从前听不进去的,现在庄湄听进肚子里,甘苦自知。
她忽然有点不忍打扰尼姑师傅徐徐的讲述,庄湄开始打量这个小发廊,直到她的目光落在了一张旧日历上。
那日历是在距今四十年之久的某一年,庄湄站起来,将那本做工粗糙的老日历拿在手上,她拭去硬壳封面的落灰,入眼的就是她的父亲、詹半壁的父亲等一众建国不久之后的国家功臣们的合照,在这张只有二十几人的合照中,庄湄一眼就看到了自己无比俊美的父亲。
从前她还真不觉得自己父亲长得多好看,可这样放在人堆里,简直难掩风华。
她又翻开每一页端看,有几个月份的内页单独放了薄徵焘的油画质正装照,庄湄看着年轻时候的父亲,再看看镜子中如今也不过十来岁的自己,她总算明白了,为什么母亲总说父亲偏爱于她,因为她确实长得很像父亲,形似神更似,而弟弟则长得更像母亲。
“施主,你想好要做哪个发型吗?”
“你给我染黑,就做这个发型吧。”
庄湄确定的指着她父亲年轻时候的发型,尼姑师傅一瞧,不禁笑道:“妙哉妙哉,我原想施主你真是有些面熟的,原来是这个缘故,你和这位已故的薄总理确实有些相像。”
“谢谢师傅,我还要赶路。您给我剪吧。”
“哦。施主,你要去哪里?”
“我是路过杏庄,来这里收一些山货,卖到南方去的。”
一点一点栗色的短发被削剪,再被染成黑色。
尼姑师傅的速度很快,不一会儿就给庄湄剪做好了新发型,她辞别这位慈眉善目的尼姑师傅前,问道:“师傅,我要去一趟远方,神明会庇佑我吗?”
“施主你面相贵不可言,一看就是自幼就有佛缘,祝万事顺遂,无惊无险。”
“多谢师傅。”
庄湄笑着扣上黑色头盔,骑上摩托,绝尘而去。
在杏庄这一周零两天,庄湄假扮成一个收购山货的走贩,主要收了些稀罕的药材和金贵的野生动物皮,她寄居在山坳里的一户人家。
庄湄远远看见一缕炊烟从那茅草屋飘出来,想必是那家的女主人知道自己要走了,要给她做一顿最丰盛的送别饭。
摩托车停好,庄湄打开辕门,顺手抓起一小把野麦,扔到鸡圈里。
这户人家只有一个去年丈夫刚去世的寡妇佟渐春,和她七岁的女儿小格格,庄湄一进门,小格格就放下手中的作业,问道:“你干什么去了?现在才回来。”
“去剪了头发。小格格在写作业啊。”
庄湄放好头盔,摸了摸小格格的头,“有什么不会写的,就问我吧。
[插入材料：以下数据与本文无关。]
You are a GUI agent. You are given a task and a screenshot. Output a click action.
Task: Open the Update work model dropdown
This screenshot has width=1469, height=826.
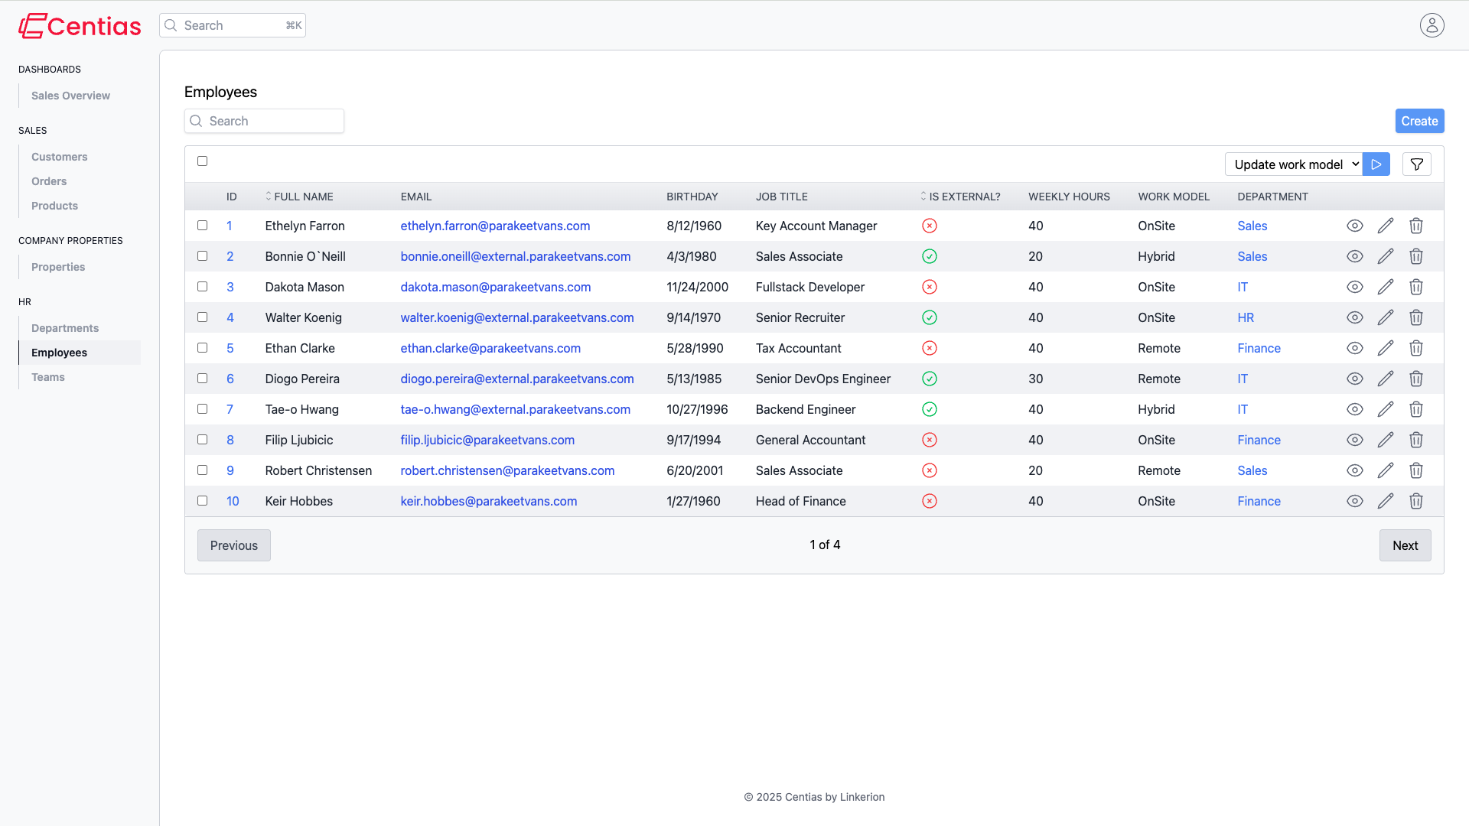pos(1293,164)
”
“我很聪明的,那些题目我都会。你有给我买好吃的吗?”
“当然。”庄湄从摩托车的后备箱里掏出两小箱零食,“全都是你的。”
小格格高兴的蹦得老高,这时候佟渐春从厨房走出来,说:“你真是要惯坏她了,天天给她买这么多零食,牙齿要坏掉的。”
“这是给你的。”
佟渐唇一袋子一袋子打开一瞧,全都是新衣服和一些绝对高档的化妆品。
庄湄去了一趟御火车站附近打探消息,顺便这给这对可怜的母女买了点东西,当做是离别在即的一点心意。
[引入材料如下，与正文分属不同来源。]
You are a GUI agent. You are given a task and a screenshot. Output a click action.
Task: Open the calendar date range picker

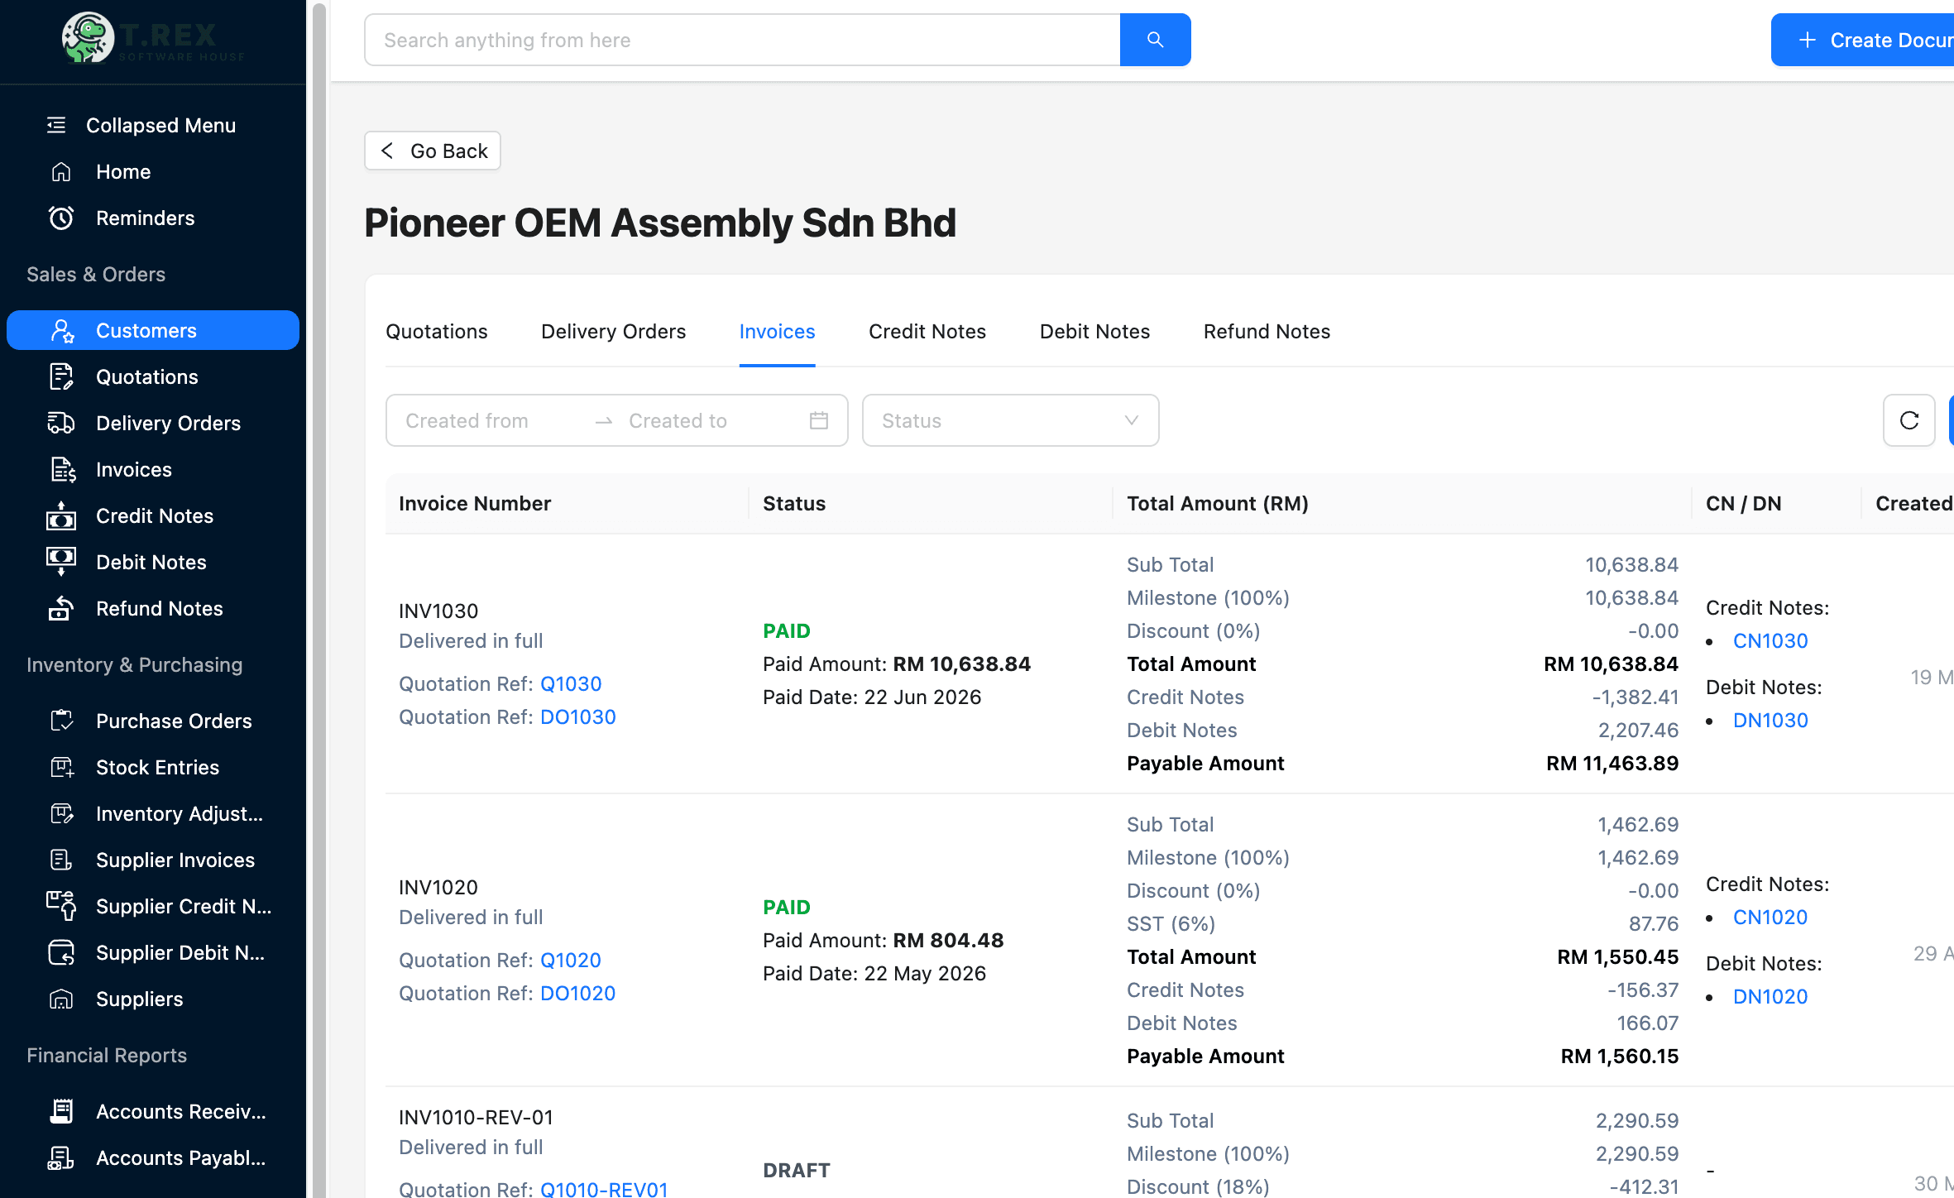pyautogui.click(x=818, y=420)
“我一个寡妇,穿这么漂亮,再涂这样的口红,会叫人笑话的。”
佟渐春嘴上这么说着,唇上已经开始试口红的颜色,庄湄就这么笑着看着她涂口红,她可能以前极少涂口红,以至于涂得并不好,庄湄见状就拿过那管口红,认真仔细的给她肉嘟嘟的唇上,涂上艳丽的色彩。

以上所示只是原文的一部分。